It was, however, surprising to see the return of Borat Sagdiyev in 2020. Not only because Baron Cohen claimed to have “retired” the character, but also because most of his Bush-era comedic contemporaries seem to have established so much distance from their work of the same era. Stephen Colbert dropped his satiric persona entirely to engage with more earnest political commentary. Dave Chappelle adapted the role of elder comedy statesman after famously quitting his sketch show when an interaction with an audience member made him question the role of his own work in reinforcing stereotypes.7 Having now seen Borat Subsequent Moviefilm, it’s apparent that, although Baron Cohen clearly did not care to completely ease off the ironic gas, he, similar to Chappelle, had a reckoning with the intent of his work.
After nearly a whole term of Donald J. Trump’s presidency, Baron Cohen no longer seems willing to leave the responsibility of parsing through irony to find the message to his audience. It’s a far heavier-handed affair than anything from the Dubya years. Ultimately, Baron Cohen loudly proclaims the importance of his work in possibly the least subtle segment of his entire career. Borat wraps up the film touring his Kazakhi village with daughter Tutar (Maria Bakalova), allowing Baron Cohen to clearly, for the first time in his career, state the intended target of his satire: American conservatives. In short order, Borat awkwardly espouses “woke” ideology (“The patriarchy can goes to hell”) and proclaims “that greatest threat to Kazakhstan is no longer the Jew. It is in fact the Yankee,” over B-roll of a Trump 2020 rally. The “Running of the Jew” sequence from the first Borat is replaced by the “Running of the American,” featuring a papier-mâché “Karen” in an “All Lives Matter” shirt who shoots a papier-mâché Dr. Fauci with an AK-47. As if it weren’t laid on thick enough, the film ends with a title card reading “Now Vote.” It is, as the kids say, “cringe.”

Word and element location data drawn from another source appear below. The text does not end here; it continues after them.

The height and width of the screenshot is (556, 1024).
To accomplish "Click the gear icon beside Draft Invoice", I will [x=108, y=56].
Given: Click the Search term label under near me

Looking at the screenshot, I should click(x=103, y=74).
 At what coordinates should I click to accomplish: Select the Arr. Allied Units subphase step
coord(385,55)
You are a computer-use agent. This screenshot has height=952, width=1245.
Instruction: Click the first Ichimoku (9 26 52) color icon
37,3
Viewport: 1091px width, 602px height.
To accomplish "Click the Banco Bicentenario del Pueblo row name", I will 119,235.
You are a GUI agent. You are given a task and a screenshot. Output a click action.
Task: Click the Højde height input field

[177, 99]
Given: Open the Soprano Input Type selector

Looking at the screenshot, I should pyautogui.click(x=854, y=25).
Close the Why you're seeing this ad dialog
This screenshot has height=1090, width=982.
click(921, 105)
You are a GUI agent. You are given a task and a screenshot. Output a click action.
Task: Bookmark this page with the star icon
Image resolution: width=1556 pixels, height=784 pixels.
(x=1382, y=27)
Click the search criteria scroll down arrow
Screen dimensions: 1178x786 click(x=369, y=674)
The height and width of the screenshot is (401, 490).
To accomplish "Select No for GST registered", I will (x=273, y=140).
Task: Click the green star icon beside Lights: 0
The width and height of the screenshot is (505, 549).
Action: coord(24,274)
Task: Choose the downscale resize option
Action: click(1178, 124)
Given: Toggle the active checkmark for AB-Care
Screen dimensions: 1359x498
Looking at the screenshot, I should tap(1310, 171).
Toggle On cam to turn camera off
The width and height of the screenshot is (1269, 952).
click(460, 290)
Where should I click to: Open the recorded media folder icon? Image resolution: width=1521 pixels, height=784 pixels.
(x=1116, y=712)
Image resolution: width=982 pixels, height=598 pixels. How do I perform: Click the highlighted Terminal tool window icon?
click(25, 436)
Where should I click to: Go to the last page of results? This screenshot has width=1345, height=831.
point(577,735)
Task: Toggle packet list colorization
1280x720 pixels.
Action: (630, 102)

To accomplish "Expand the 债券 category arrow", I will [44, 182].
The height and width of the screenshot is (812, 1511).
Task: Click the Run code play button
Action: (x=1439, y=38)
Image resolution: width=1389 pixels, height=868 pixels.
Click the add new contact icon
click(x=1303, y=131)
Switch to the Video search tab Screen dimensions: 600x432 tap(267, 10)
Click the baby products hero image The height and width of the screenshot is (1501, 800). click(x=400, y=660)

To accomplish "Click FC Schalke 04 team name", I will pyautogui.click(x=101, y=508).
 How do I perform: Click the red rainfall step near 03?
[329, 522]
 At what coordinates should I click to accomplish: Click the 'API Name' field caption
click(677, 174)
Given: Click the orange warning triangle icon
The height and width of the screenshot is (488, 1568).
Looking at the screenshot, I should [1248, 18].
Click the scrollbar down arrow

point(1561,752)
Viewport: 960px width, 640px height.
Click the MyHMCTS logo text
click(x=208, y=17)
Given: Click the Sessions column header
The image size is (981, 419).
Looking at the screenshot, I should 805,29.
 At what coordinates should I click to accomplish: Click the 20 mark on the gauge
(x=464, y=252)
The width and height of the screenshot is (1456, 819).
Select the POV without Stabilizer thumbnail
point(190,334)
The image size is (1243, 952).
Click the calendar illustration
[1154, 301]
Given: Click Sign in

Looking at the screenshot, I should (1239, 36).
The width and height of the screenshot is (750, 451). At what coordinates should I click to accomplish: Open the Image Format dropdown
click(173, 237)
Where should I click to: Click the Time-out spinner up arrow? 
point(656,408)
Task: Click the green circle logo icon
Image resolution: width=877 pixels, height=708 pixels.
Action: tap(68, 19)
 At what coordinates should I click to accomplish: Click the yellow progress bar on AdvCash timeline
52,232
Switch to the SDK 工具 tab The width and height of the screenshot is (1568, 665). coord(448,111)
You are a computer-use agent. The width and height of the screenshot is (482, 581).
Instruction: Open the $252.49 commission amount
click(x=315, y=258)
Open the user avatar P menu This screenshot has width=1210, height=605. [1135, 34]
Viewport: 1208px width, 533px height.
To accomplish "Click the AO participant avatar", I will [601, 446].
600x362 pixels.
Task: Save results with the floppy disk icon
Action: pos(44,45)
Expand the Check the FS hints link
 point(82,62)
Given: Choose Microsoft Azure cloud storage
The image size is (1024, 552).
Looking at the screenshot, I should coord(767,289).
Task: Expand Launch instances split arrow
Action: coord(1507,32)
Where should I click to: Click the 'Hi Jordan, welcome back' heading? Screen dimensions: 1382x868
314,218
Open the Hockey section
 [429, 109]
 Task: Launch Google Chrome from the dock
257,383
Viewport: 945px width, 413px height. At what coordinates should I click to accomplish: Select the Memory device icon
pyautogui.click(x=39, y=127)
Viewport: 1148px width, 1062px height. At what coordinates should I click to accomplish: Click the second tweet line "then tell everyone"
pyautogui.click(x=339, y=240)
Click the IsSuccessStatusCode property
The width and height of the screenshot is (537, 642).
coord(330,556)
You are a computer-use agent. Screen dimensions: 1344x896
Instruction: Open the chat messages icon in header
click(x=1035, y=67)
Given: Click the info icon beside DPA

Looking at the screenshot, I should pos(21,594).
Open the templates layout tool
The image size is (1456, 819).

Still, Borat Subsequent Moviefilm is a mostly funny movie that, with one glaring exception (a rehash of the “Throw the Jew Down the Well” bit with new lyrics),8 attempts to weed out anyone laughing for the wrong reasons. Unlike Baron Cohen’s previous work, Borat Subsequent Moviefilm revels in its own assumed importance, and Baron Cohen doesn’t seem fully resigned to ironic detachment. I’m unsure if this is for the better or worse. In many ways, it feels like offering to make a beer run after the cops break up the party. A nice gesture coming a bit too late.
There’s a cruel irony in my semi-dissatisfaction with Sacha Baron Cohen’s semi-embrace of sincerity in Borat Subsequent Moviefilm. I practically spent the first 2000 words here condemning the borderline nihilistic worldview and ironic sensibility of Baron Cohen’s earlier work for irreparably damaging the national discourse. But this years-too-late course correction rings equally insincere to me. I can’t help but feel like Baron Cohen is more worried about clearing his own conscience than honestly reflecting on the legacy of his own work.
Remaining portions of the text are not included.